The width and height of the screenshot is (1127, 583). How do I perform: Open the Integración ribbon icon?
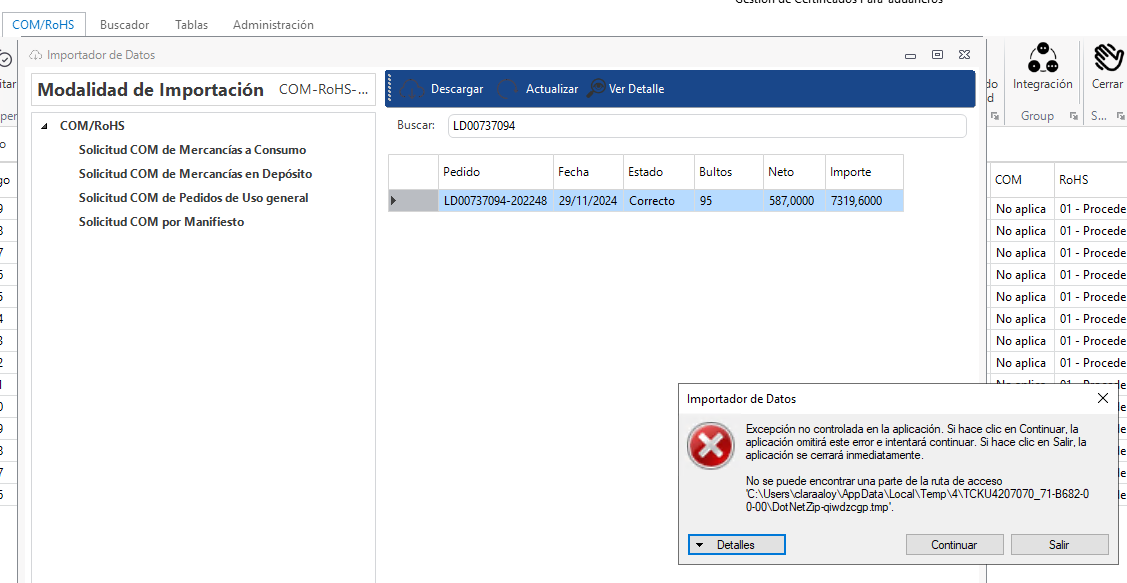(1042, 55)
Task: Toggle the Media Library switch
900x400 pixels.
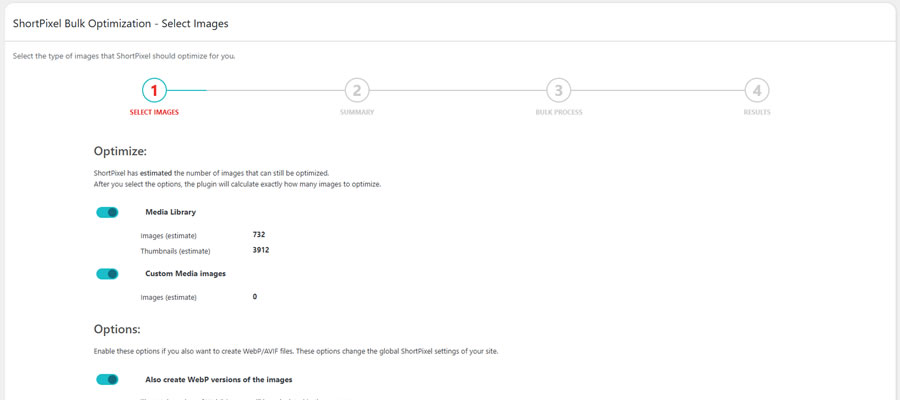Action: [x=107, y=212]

--------------------------------

* **Work to complete**
Return each line above that contains the word "Toggle", matching its case exactly.

* **Task solution**
Task: Toggle the Media Library switch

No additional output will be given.